Replies are listed 'Best First'.
Re^4: Tutorial: Introduction to Object-Oriented Programming
by adrianh (Chancellor) on Dec 13, 2002 at 08:32 UTC

    Another issue has just come to mind. With the object attributes being keyed on "$self", which includes the name of the class, you can no longer bless an object into a sibling class to implement state transitions.

    Again, I guess some people would consider this a feature. I quite like the technique myself :-)

    To overcome you'll need to strip out the class name. Assuming nobody changes the output format of references in later perl versions something like this should work.

    package Foo; use strict; use warnings; use overload; my %foo = (); my %self = (); # we access self enough for it to be worth caching sub self { my $self = overload::StrVal shift; return $self{$self} if exists $self{$self}; $self{$self} = substr($self, index($self, '=')+1); }; sub new { my $class = shift; bless [], $class; }; sub foo { my $self = shift->self; $foo{$self} = @_ if @_; $foo{$self}; }; sub DESTROY { my $self = shift->self; delete $foo{$self}; undef %self; };

    Also, there is another advantage to Abigail-II's method. Storing the attributes in separate hashes should less expensive in memory - buckets cost less than hashes. Might make a difference if you're creating lots of objects.
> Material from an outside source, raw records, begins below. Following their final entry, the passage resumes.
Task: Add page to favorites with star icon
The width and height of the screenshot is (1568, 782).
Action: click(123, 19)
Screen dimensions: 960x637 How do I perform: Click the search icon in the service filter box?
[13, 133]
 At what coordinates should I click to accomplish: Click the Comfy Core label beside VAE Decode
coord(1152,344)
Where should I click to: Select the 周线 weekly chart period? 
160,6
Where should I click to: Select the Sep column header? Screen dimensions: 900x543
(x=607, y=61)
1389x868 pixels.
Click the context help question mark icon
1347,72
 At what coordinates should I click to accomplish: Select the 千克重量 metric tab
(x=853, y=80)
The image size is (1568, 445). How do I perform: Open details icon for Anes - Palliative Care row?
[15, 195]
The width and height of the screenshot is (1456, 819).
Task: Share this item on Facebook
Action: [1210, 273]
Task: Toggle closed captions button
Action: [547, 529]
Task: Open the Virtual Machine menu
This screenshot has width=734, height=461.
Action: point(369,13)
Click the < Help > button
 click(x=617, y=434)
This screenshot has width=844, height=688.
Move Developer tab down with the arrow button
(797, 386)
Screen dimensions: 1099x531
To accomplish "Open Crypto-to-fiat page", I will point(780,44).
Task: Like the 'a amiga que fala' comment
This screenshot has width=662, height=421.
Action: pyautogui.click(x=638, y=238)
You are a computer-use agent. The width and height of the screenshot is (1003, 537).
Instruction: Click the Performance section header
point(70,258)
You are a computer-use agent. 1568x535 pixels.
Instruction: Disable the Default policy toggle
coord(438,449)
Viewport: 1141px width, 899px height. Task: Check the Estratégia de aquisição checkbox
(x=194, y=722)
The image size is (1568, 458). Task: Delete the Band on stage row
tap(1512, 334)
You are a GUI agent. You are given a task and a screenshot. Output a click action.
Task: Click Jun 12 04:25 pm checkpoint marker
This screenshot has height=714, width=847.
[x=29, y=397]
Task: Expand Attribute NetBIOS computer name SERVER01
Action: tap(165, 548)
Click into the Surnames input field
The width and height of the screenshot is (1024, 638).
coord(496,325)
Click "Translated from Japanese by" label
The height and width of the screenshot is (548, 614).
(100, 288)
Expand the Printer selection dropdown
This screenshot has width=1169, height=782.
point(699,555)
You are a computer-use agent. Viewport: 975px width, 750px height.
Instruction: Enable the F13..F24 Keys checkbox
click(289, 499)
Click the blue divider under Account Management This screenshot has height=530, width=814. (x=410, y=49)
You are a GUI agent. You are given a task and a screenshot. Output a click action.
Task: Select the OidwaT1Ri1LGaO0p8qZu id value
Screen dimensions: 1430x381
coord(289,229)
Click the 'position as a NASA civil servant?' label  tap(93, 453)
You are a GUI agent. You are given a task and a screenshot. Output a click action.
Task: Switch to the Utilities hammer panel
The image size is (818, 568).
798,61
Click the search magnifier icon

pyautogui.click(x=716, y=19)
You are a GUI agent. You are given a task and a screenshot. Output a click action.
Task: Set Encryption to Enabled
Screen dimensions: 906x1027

      There's an easier way to strip out the class name. A reference in numeric context returns just the number part - so you could do my $self = 0 + shift;.

      Abigail

        Your right - forgotten about that.

        You still have the problem of overloading tho - what if a subclass overloads "+"?

        Unfortunately, there isn't an overload::NumVal to match overload::StrVal (unless I'm missing something somewhere ;-)

        You can get around this by blessing the object into another class you know isn't overloaded, get the numeric ID, and then bless the object back into it's original class. For example:

        package Foo::Base; use strict; use warnings; sub self { my $self = shift; my $package = ref($self); bless $self, __PACKAGE__; my $id = $self+0; bless $self, $package; return($id); }; package Foo; use base qw(Foo::Base); use strict; use warnings; my %foo = (); sub new { my $class = shift; bless [], $class; }; sub foo { my $self = shift->self; $foo{$self} = @_ if @_; $foo{$self}; }; sub DESTROY { my $self = shift->self; delete $foo{$self}; };

        Mildly evil - but seems to work.